The foregoing disclosure of the preferred embodiments of the present invention has been presented for purposes of illustration and description. It is not intended to be exhaustive or to limit the invention to the precise forms disclosed. Many variations and modifications of the embodiments described herein will be apparent to one of ordinary skill in the art in light of the above disclosure. The scope of the invention is to be defined only by the claims appended hereto, and by their equivalents.
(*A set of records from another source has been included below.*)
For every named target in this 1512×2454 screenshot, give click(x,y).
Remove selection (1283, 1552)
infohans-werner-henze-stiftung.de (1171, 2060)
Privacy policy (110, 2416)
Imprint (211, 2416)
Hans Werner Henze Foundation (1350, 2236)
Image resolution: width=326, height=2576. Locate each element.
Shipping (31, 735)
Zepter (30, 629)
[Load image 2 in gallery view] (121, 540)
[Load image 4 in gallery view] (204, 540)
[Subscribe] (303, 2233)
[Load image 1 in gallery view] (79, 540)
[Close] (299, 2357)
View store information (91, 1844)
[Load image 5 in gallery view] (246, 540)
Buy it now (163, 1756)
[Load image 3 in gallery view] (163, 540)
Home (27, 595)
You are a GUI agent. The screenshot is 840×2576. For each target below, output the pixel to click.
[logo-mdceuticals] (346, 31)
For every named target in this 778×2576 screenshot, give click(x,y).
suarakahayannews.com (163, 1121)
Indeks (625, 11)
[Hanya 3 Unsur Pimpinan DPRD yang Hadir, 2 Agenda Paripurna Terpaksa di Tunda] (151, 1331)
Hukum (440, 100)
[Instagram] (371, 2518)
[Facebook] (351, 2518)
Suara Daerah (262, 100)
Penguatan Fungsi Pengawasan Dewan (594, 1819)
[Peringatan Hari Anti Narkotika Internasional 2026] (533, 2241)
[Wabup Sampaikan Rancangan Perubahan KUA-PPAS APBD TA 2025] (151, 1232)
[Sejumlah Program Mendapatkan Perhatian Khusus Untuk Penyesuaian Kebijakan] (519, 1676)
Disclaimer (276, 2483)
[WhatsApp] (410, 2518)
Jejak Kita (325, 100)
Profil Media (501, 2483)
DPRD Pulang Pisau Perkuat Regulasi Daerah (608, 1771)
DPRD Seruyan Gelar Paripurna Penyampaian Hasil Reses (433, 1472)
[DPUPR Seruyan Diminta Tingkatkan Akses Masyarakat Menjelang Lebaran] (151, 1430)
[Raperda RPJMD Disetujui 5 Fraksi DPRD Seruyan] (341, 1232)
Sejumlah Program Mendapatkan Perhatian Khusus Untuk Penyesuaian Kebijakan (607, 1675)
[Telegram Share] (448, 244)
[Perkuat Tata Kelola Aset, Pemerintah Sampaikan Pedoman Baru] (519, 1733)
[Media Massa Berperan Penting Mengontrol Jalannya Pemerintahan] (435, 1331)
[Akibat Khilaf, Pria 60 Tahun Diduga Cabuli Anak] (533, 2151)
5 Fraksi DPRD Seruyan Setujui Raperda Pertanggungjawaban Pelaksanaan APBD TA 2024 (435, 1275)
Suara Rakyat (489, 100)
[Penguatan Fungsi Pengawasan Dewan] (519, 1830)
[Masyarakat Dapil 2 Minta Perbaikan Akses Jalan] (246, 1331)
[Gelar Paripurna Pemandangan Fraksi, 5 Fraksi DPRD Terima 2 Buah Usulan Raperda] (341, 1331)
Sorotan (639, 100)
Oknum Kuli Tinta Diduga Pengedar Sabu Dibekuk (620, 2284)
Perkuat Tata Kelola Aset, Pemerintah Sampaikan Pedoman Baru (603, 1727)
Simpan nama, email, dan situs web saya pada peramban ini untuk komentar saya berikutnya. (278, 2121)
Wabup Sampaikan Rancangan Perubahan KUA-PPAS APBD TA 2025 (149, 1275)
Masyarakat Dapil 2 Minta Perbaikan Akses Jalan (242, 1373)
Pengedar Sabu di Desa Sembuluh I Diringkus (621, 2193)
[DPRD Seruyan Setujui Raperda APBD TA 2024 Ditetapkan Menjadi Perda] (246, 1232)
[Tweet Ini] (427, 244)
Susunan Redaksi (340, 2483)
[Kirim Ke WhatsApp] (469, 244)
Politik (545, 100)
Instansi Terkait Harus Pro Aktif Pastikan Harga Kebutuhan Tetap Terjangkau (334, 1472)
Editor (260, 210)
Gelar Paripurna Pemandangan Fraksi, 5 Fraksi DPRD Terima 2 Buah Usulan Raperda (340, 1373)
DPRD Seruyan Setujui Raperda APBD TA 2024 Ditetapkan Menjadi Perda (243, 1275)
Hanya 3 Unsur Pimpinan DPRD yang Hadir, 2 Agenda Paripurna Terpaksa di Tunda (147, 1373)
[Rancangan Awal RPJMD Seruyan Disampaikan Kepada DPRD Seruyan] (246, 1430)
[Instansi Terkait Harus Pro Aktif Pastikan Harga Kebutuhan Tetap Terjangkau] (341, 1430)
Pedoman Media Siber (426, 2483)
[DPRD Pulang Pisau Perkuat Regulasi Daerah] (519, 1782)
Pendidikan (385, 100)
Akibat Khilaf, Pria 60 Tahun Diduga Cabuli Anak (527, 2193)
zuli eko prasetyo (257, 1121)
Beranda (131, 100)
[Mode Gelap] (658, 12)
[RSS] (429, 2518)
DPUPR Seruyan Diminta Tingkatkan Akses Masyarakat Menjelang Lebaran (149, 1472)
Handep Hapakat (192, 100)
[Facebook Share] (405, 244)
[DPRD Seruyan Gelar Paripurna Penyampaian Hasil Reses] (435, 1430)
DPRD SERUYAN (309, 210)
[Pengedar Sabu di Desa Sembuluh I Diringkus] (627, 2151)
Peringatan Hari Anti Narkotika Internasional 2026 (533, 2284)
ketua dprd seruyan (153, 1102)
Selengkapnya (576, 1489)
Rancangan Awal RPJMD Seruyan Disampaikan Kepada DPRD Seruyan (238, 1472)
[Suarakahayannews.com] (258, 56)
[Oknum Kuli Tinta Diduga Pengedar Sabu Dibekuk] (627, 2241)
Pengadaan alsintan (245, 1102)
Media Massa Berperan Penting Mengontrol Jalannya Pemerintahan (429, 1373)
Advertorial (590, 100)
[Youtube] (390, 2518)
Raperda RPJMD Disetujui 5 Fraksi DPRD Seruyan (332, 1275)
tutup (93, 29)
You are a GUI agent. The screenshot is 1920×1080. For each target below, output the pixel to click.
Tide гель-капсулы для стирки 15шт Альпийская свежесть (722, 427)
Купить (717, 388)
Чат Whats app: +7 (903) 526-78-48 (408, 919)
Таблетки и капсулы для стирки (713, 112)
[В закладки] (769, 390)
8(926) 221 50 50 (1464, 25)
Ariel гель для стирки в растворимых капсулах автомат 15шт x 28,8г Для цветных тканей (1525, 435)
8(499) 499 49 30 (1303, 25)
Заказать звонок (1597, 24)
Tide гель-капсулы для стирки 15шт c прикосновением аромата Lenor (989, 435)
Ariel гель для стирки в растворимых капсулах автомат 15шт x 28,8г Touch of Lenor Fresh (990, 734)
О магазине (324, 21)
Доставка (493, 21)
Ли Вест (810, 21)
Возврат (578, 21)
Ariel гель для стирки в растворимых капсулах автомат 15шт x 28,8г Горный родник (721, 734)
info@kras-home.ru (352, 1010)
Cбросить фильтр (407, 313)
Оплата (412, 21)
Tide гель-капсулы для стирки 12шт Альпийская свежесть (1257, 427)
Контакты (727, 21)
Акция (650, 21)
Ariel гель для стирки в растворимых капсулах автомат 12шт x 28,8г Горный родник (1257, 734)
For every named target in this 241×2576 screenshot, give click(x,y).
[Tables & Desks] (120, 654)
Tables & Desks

Further, in describing representative embodiments of the present invention, the specification may have presented the method and/or process of the present invention as a particular sequence of steps. However, to the extent that the method or process does not rely on the particular order of steps set forth herein, the method or process should not be limited to the particular sequence of steps described. As one of ordinary skill in the art would appreciate, other sequences of steps may be possible. Therefore, the particular order of the steps set forth in the specification should not be construed as limitations on the claims. In addition, the claims directed to the method and/or process of the present invention should not be limited to the performance of their steps in the order written, and one skilled in the art can readily appreciate that the sequences may be varied and still remain within the spirit and scope of the present invention.